Since the beginning of the month (from July 1 2011) they have also been reading the 6C straight sticker tag from Neology for Clean vehicles.

How do the three makes mesh?

"Tolerably well, but not nearly well enough," says a UDOT official. She says the TransCore Encompass-6 readers are "marginal" in their ability to read both kinds of 6C tags - both the FSTech switchables, and the Neology Clean Vehicle stickers.

They are hoping TransCore can improve their performance in reading 6C, or at some point they might have to look for another supplier, and a swapout.

UDOT already has a pair of FSTech/Sirit readers, she says, and they read both kinds of 6C tags "beautifully."

The difference doesn't justify any early action to swap out TransCore readers for FSTech, and TransCore may come up with a fix.

In Washington state on the Tacoma Narrows bridge with TransCore readers 6C tags are not being read and video tolling is used instead.

One engineer told us the problem is that power levels and other aspects of the Encompass-6 are optimized for the slower, more power hungry 6B tags sold by TransCore all over Florida and Texas.

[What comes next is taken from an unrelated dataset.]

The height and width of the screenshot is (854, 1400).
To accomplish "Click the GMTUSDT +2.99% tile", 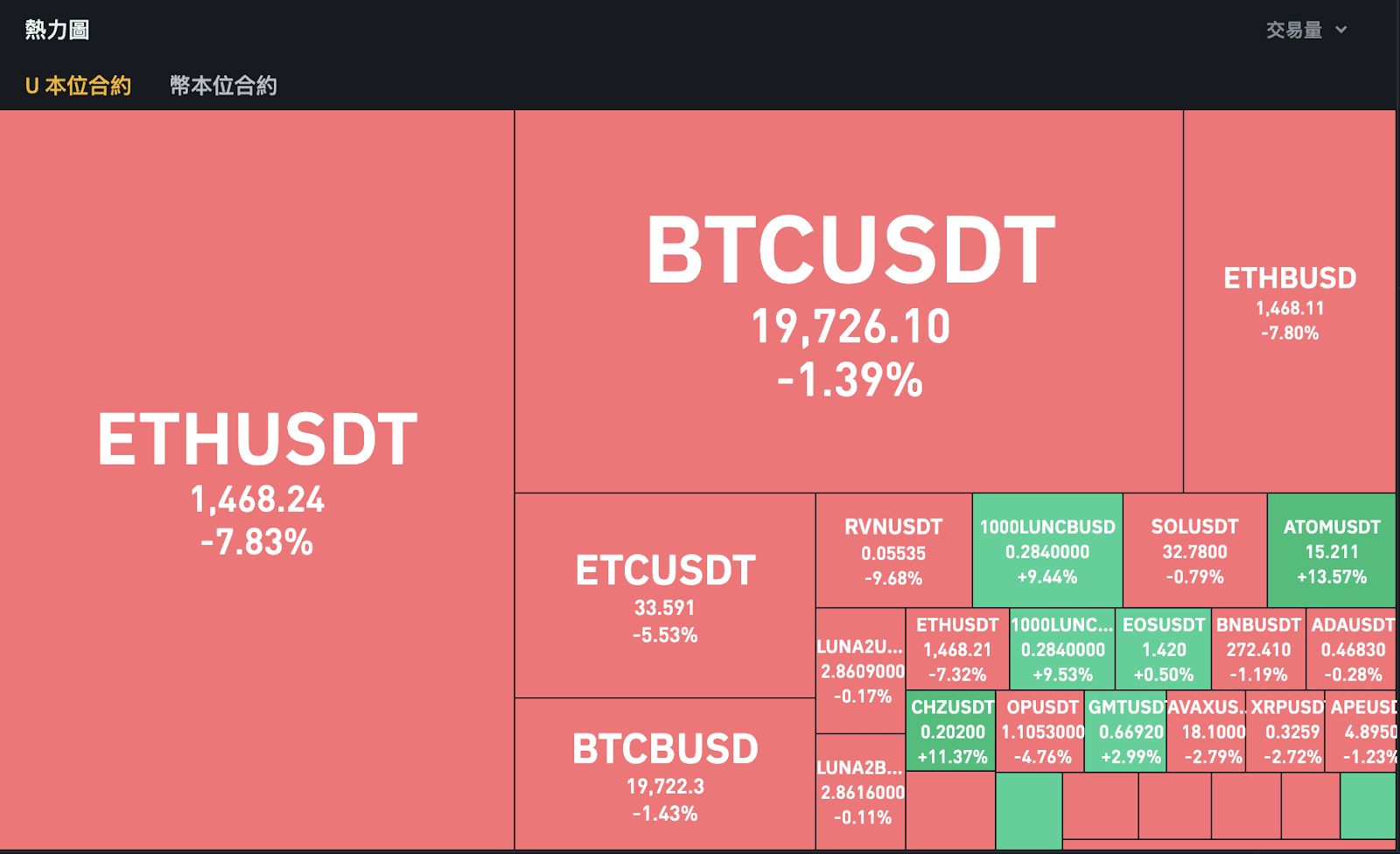I will click(x=1127, y=732).
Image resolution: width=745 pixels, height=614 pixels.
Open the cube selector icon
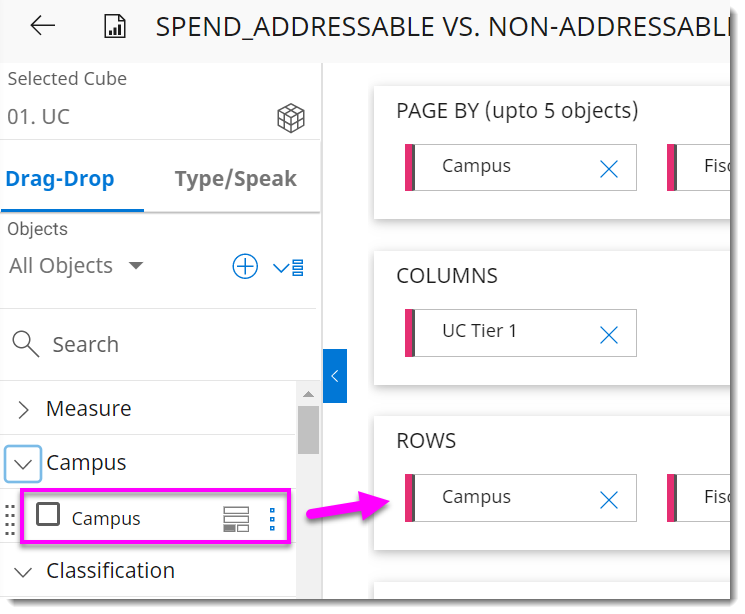click(x=290, y=118)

That makes it difficult to switch to a mode that handles 6C well.

UPDATE: August 3 a public information officer asked us to publish a retraction on the comments on the Encompass-6 performance reading 6C tags. The official UDOT retraction reads: "In limited testing conducted by UDOT, the TransCore Encompass-6 readers read the 6C sticker tags from TransCore, Sirit and Neology at 100 percent."